Gedaan met laden. U bevindt zich op: Metadata: Onvoldoende beweging en overgewicht Onvoldoende beweging en overgewicht

Metadata: Onvoldoende beweging en overgewicht

Bron

Belgische Gezondheidsenquête, Sciensano, bewerking Statistiek Vlaanderen

Definities

Gezondheidsbevorderende lichaamsbeweging (niet-werk-gerelateerd): het percentage personen van 18 jaar en ouder dat matig aerobe lichaamsbeweging doet tijdens de vrije tijd doet en/of fietst om zich te verplaatsen en dit minstens 150 minuten per week. Personen die minder dan 150 minuten per week dit soort activiteiten in de vrije tijd doet beschouwen we als personen met onvoldoende beweging in de vrije tijd.

Overgewicht: het percentage personen van 18 jaar en ouder met overgewicht (zwaarlijvigheid of obesitas inbegrepen) op basis van de Body Mass Index (BMI). De BMI is het zelf gerapporteerd gewicht uitgedrukt in kilogram gedeeld door de zelf gerapporteerde lengte uitgedrukt in meter tot het kwadraat. Overgewicht komt overeen met een BMI van 25,0 tot 29,9; zwaarlijvigheid met een BMI van 30,0 of meer.

Opmerkingen bij de kwaliteit

De Belgische Gezondheidsenquêtes worden sinds 1997 met een zekere regelmaat georganiseerd Sciensano (tot 2017 het Wetenschappelijk Instituut voor de Volksgezondheid genoemd).

In 2018 werden 11.250 huishoudens gecontacteerd, waarvan er 5.692 deelnamen.

Per huishouden dat zijn medewerking verleent, worden telkens maximaal 4 personen geïnterviewd.

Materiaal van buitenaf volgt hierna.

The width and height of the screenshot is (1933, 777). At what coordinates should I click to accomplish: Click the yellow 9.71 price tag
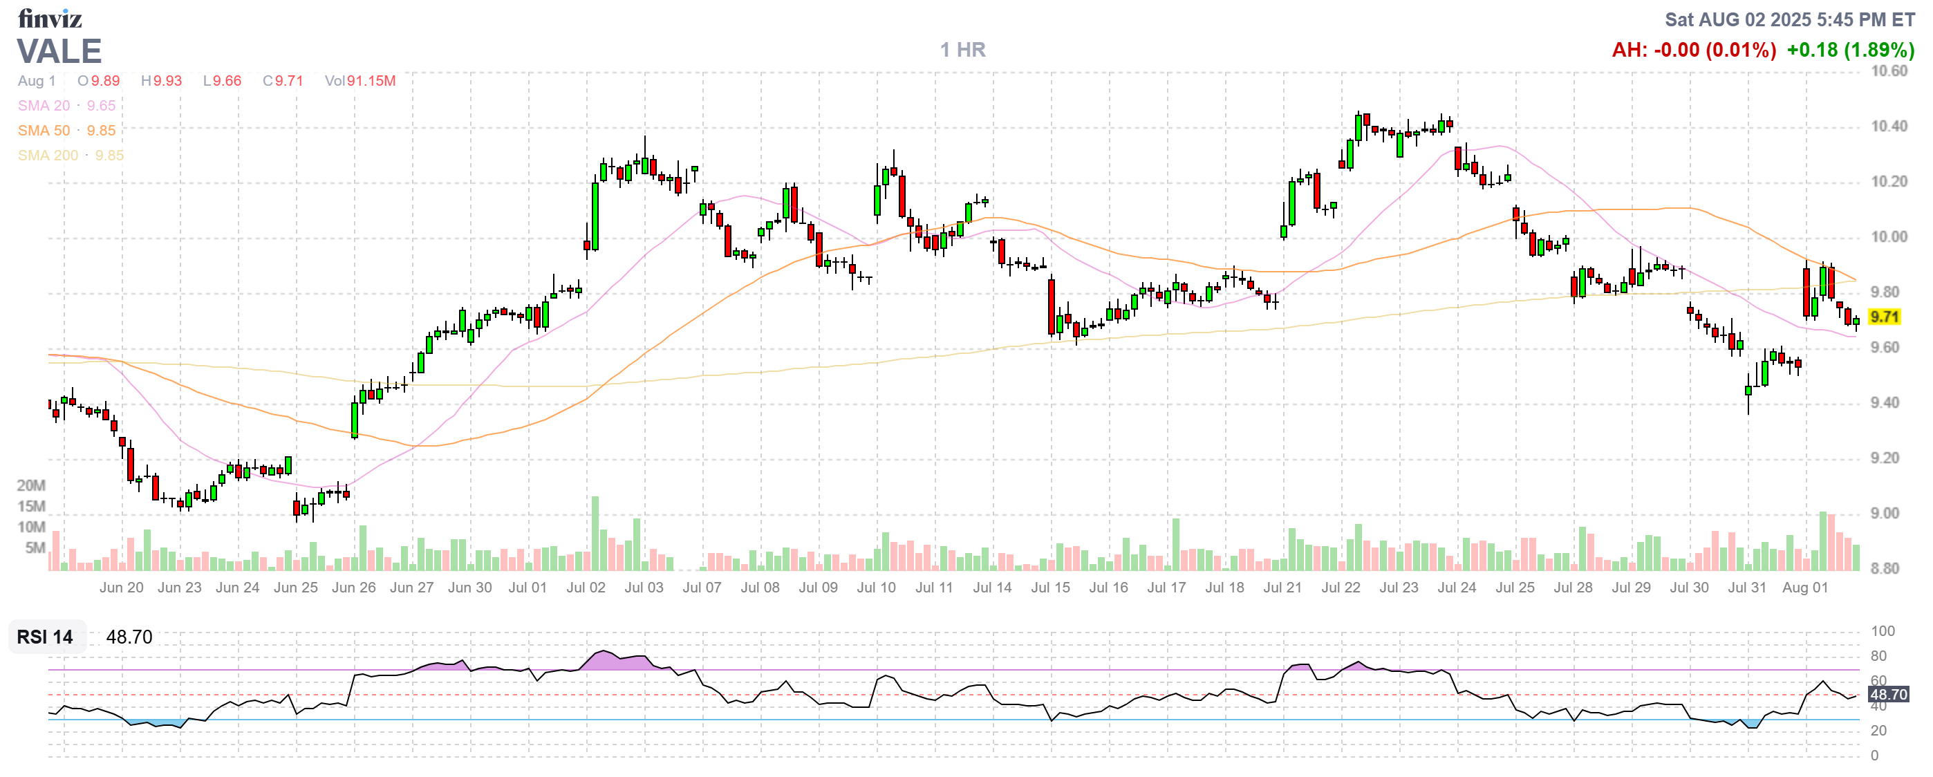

De referentiepersoon van het huishouden en – indien van toepassing – de partner dienden steeds bevraagd te worden. 12.038 personen werden uitgenodigd om deel te nemen. 11.611 hebben effectief deelgenomen. Dit leverde een participatiegraad van 57,5% op.

Meer informatie in het Methodologie rapport(PDF bestand opent in nieuw venster).

In het Vlaamse Gewest namen in 2018 4.296 personen van 15 jaar en ouder deel aan het onderzoek. Elke geselecteerde persoon van 15 jaar en ouder uit een huishouden kreeg mondeling vragen over de gezondheid, het gezondheidsgedrag en de medische consumptie. Aspecten van de mentale gezondheid, alsook vragen omtrent het alcohol- en tabaksgebruik, kwamen aan bod in een schriftelijke vragenlijst.

Leeftijd en geslacht zijn vaak belangrijke determinanten van gezondheidsindicatoren. Om verschillen tussen bevolkingsgroepen (bijvoorbeeld in functie van jaar, opleidingsniveau, gewest) goed te kunnen interpreteren is het nodig om het effect van leeftijd en geslacht te kunnen neutraliseren. Zo kan een verschil tussen lager en hoger opgeleiden gewoon te maken hebben met het feit dat er bij de ouderen veel meer lager opgeleiden zijn dan bij de jongeren. Dit kan aanleiding geven tot een foute interpretatie: het gemeten verschil weerspiegelt niet de samenhang tussen de indicator met het opleidingsniveau, maar wel met de leeftijd.

In de figuren worden cijfers gecorrigeerd voor verschillen naar geslacht en/of leeftijd gegeven, met de Belgische bevolking van 2018 als referentie. Dit zijn de cijfers die zouden worden bekomen, indien de vergeleken groepen gelijk zouden zijn samengesteld voor wat het aantal vrouwen en mannen betreft, en een identieke leeftijdsstructuur zouden hebben. Oorspronkelijk vastgestelde verschillen tussen groepen kunnen zo verdwijnen, gezien de verschillen (quasi) uitsluitend te wijten waren aan de verschillende samenstelling naar geslacht en leeftijd van die groepen.

Meer detail over het feit of de verschillen tussen groepen al dan niet significant zijn is te vinden in de rapporten over de Gezondheidsenquête.

Het opleidingsniveau wordt gebruikt als indicator voor het socio-economisch niveau van het huishouden en van de leden ervan. Deze variabele wordt bepaald op basis van het hoogste opleidingsniveau van de referentiepersoon van het huishouden en zijn/haar partner. Dit opleidingsniveau wordt toegewezen aan alle leden van het huishouden.